Saturday, 5 July 2014

How the Other Half Lives

Because yes, it lives. And it lives well. Nepal’s rich and not famous (unknown, really) have quite the comfy life in the Kathmandu Valley, where their problems range from what social meetings to attend to choosing the most suitable restaurant for the evening’s culinary desires.

Kathmandu Valley boasts a wide variety of business people from all branches of economic activity, who mostly have international professional affairs, ensuring the well-being of a class that has yet to find all schemes – shady or rainbow-tinted – to churn the last drops of national money and shove it deep inside the safety of their pockets.

Politics happens mostly in restaurants and bars, more often than not over a bottle of the finest import whiskey or other ardent spirit that will seal the deal much better than your average glue. And anyone in need of convincing will be handsomely rewarded with a thick stack of greys: although Nepali banknotes are joyfully coloured, they pass through countless of sticky hands until they reach their destination, and so their overall colour often turns to a muddy brownish grey usually having the consistency of cleaning rags found in restaurants all over the world. And after the local authorities – minor annoyances in the way of prosperity – have been financially oiled and dutifully greased and thus, convinced  the wealthy Nepalis will proceed to deal with a number of equally rich Japanese, Chinese, Koreans, and in times of hardship, even with Europeans.

You may ask: what is it that they in fact do? And the simplest, most illuminating answer is business. That’s the most satisfactory answer I got and it should be sufficient to extinguish any other bothersome questions.

The Nepali rich have a definite idea of having a good night out and that is having an expensive dinner and some expensive drinks in a posh, expensive establishment. The operating word here is, as you might have guessed, expensive. And if you can add some World Cup football on top of that, then it’ll be a really good time. Naturally, if you can bet ridiculous amounts of money on one team or the other and lose more than a whole Nepali family makes in a week, you've just painted the picture of a perfect time.

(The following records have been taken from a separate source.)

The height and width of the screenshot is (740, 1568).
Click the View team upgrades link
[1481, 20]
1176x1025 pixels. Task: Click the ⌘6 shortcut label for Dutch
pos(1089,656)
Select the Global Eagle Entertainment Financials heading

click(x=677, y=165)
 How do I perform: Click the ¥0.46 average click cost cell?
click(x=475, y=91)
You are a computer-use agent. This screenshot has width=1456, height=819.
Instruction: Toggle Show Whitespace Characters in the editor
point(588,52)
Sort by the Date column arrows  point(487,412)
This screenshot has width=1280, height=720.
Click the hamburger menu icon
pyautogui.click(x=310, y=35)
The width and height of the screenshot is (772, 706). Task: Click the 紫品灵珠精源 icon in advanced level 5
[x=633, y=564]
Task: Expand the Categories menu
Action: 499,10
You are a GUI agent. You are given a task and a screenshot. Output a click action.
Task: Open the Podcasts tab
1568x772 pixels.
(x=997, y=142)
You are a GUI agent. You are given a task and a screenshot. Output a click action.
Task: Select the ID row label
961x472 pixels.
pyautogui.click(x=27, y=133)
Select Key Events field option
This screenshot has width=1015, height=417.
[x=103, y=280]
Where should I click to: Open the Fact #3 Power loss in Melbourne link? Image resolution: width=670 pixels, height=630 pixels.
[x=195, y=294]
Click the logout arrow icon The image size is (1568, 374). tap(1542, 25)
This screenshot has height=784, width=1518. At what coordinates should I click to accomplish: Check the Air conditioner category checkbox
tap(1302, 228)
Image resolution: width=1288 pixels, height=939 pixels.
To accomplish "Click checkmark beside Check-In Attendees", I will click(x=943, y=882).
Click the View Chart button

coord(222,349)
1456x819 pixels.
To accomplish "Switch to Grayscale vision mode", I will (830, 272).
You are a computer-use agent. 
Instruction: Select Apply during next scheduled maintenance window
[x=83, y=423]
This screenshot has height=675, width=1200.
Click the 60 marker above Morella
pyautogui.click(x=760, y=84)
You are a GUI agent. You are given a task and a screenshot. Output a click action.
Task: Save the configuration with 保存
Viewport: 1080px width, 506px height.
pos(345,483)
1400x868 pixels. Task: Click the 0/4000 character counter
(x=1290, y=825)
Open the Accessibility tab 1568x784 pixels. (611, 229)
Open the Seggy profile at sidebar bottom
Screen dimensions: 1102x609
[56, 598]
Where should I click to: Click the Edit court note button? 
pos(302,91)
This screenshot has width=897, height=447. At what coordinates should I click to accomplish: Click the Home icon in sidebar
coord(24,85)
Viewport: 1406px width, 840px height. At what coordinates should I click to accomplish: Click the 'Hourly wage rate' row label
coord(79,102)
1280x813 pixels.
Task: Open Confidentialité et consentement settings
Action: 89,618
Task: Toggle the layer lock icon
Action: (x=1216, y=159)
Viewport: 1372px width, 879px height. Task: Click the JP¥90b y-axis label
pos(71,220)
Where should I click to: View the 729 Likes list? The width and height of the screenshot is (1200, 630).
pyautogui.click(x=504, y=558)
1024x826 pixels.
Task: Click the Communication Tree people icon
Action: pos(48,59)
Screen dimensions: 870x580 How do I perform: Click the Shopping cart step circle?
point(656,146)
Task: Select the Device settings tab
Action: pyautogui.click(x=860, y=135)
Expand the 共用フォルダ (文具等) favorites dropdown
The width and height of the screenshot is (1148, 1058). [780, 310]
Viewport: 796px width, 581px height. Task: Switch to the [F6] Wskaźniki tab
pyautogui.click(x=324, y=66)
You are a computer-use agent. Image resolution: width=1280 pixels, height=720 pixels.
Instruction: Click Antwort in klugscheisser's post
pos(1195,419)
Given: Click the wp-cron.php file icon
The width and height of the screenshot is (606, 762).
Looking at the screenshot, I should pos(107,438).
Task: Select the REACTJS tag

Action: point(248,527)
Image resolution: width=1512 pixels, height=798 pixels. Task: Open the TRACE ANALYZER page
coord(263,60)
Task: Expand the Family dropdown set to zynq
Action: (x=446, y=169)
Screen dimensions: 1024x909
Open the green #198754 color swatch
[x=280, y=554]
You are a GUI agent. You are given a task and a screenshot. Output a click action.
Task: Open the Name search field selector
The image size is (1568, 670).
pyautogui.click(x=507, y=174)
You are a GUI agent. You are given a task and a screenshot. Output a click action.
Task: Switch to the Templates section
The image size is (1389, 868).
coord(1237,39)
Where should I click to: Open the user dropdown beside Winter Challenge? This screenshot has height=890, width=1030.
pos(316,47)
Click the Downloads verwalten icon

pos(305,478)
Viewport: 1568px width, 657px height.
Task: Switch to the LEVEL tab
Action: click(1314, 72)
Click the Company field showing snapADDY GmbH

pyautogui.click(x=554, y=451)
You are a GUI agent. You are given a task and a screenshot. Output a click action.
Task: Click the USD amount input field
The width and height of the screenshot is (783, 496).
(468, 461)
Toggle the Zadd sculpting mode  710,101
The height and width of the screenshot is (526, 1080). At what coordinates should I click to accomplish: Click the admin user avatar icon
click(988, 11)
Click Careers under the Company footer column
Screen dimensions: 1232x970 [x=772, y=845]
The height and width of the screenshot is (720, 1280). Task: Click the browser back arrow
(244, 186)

Another great activity for the Nepali rich is bragging: what about is not usually a concern, but if there is a chance of arrogant gasconading, it will be fully exploited. The best line-shooting I’ve heard was swimming like a dolphin across the World Cup ocean and it consisted of enumerating the ownership of various gold and platinum hotel member cards, and holding that any of the aforementioned prized cards would supposedly get the owner a room (a royal suite no less) at practically any hotel in Brazil, oblivious to the fact that piranhas worldwide have surfaced only to snatch any type of available lodgings – be it royal suite or camping lawn – months ago. The bragging does not, in fact, stop here, as there is an endless supply of noteworthy self-praise. What should be engraved on the marble mausoleums of expired rich Nepalese: the sheer number of bankrupt businesses one can have and talk about with the pride of a toddler who escaped its mother’s protective embrace and is now productively sitting in a puddle of mud having lunch with the frogs. It is simply astounding. But at least you can admire the positivity of the Nepalese rich, who don’t consider bankruptcy a failure on the slope towards impoverishment, but only a slightly annoying setback in the game they never imagine they could possibly lose.

And while seeking to extend their fortunes and absorb material wealth like a dog absorbs water in a tempest; while having the latest smartphones, tablets and computers, and the flashiest gold rings, bracelets and anchor-chain-sized necklaces; while ‘retiring’ before the age of 50; while doing all that these prosperous Nepalese hold themselves the saviours of the poor, the ones who donate and organize charities and other noble causes, concurrently doing what people of their stature and position do best, considering their education and manners: barking orders at low-class waiters, shouting for a napkin when the table’s full of them, or simply disregarding anyone who’s not as well-kempt and affluent to be worthy of their precious consideration.

But do you know who else lives well? Mosquitoes. And do you know what the rich Nepalese people’s biggest living irony is? It’s that mosquitoes viciously attack everyone and only stop to ask about economic prowess when they are full (and they never are).

Post written with wrath and fury (and artistic licence, of course) because the rich Nepalese asked me to go to Brazil with them.